1922 de atatürk tarafından kürtlere otonomi verilmesini öngören bir teklif verildiğini görmeyen insandır.
lozan anlaşmasında 39/4. maddeyle kürtçenin günlük hayatta kullanılacağının bizzat taahhüt edildiğini gözden kaçıran insandır.
tüm uluslar bağımsızlığını ilan ederken "biz sizinle kardeşiz, kardeşliğimiz malazgirte kadar dayanmaktadır. gelin ayrılmayalım. yeni ülkeyi beraber kuralım" teklifine evet diyenleri önemsemeyen insandır.
"türkler ve kürtler" ibareli açıklamaların lozana kadar her gün başka bir devlet yetkilisi tarafından yapıldığını idrak edemeyecek kadar resmi tarihin pençesine düşmüş insandır.
afedersin de, maldır birazcık bu insan.
sorunun lozan da olmadığını bilmesi gerekir. sorunun 80lerde ortaya çıktığını, pkk denilen piçlerin o zaman ortaya çıktığını bilmesi lazımdır.

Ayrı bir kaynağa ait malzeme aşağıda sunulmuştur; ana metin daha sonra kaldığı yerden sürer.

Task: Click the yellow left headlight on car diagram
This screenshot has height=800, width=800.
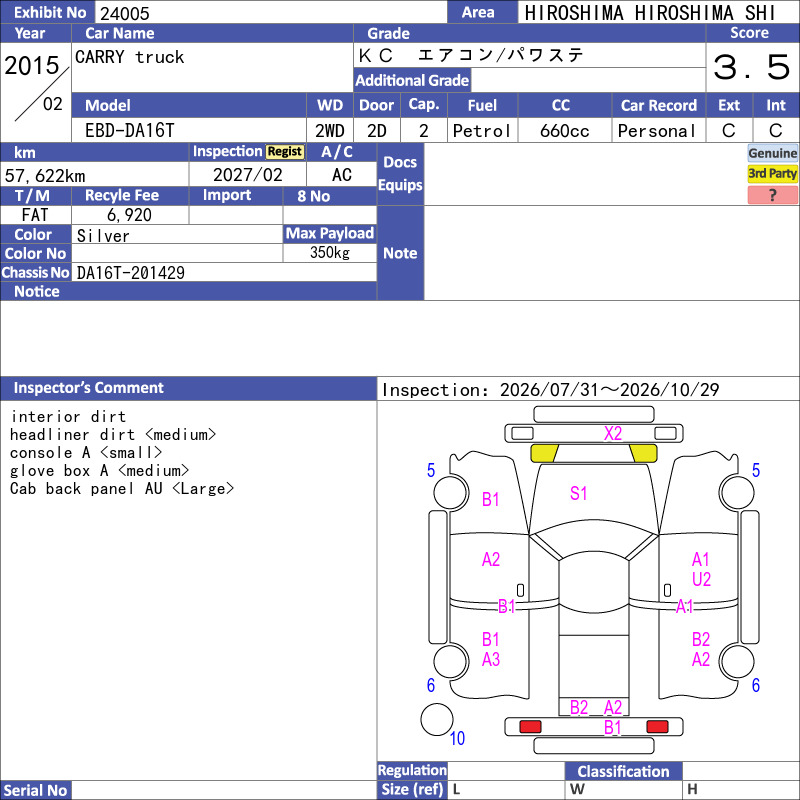Action: pyautogui.click(x=544, y=453)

öncelikle; lozan anlaşması 39. madde :
Müslüman olmayan azınlıklara mensup Türk vatandaşları, Müslümanların yararlandıkları aynı yurttaşlık (medeni hukuk) ve siyasal haklardan yararlanacaklardır. Türkiye'de oturan herkes din ayırımı gözetilmeksizin kanun önünde eşit olacaklardır. Din, inanç ya da mezhep farkı, hiçbir Türk vatandaşının yurttaşlık haklarıyla, (medeni haklar) siyasal haklarından yararlanmasına ve özellikle kamu hizmet ve görevlerine kabul edilme, yükselme, onurlanma ya da çeşitli mesleklerde ve iş kollarında çalışmasına, sanayii ile uğraşmasına engel olmayacaktır.
Bütün Türk vatandaşlarının. gerek özel gerek ticari ilişkilerinde, din, basın ve her çeşit yayın konusunda ve açık toplantılarda dilediği bir dili kullanmasına karşı hiçbir kısıtlama konulmayacaktır. Resmi dil mevcut olmakla birlikte, Türkçe' den başka bir dille konuşan Türk vatandaşlarına, mahkemelerde kendi dillerini sözlü olarak kullanabilmeleri için uygun kolaylıklar sağlanacaktır.
sonrasında;
atatürk' ün eskişehir - izmit konuşmaları
...Anayasa gereğince zaten bir tür yerel özerklikler oluşacaktır. O halde hangi liva' nın halkı Kürt ise, onlar kendi kendilerini özerk olarak idare edeceklerdir demektir... Şimdi TBMM hem Kürtlerin hem de Türklerin yetki sahibi vekillerinden oluşmuştur ve bu iki unsur bütün çıkarlarını ve kaderlerini birleştirmişlerdir. Yani onlar bilirler ki, bu ortak bir şeydir. Ayrı bir sınır çizmeye kalkışmak doğru olamaz...
götten uydurma bilgilerle '' yok otonomi vermiş, sonra geri almış, kararsız kalmış'' vs. saçma bilgilerle tarihin değiştirildiği, resmi tarihin yalan olduğu sanılmasın. o zaman bu zaman fark etmez kürt sorunu aynı zamanda türk sorunudur. birlik içinde çözülebilir.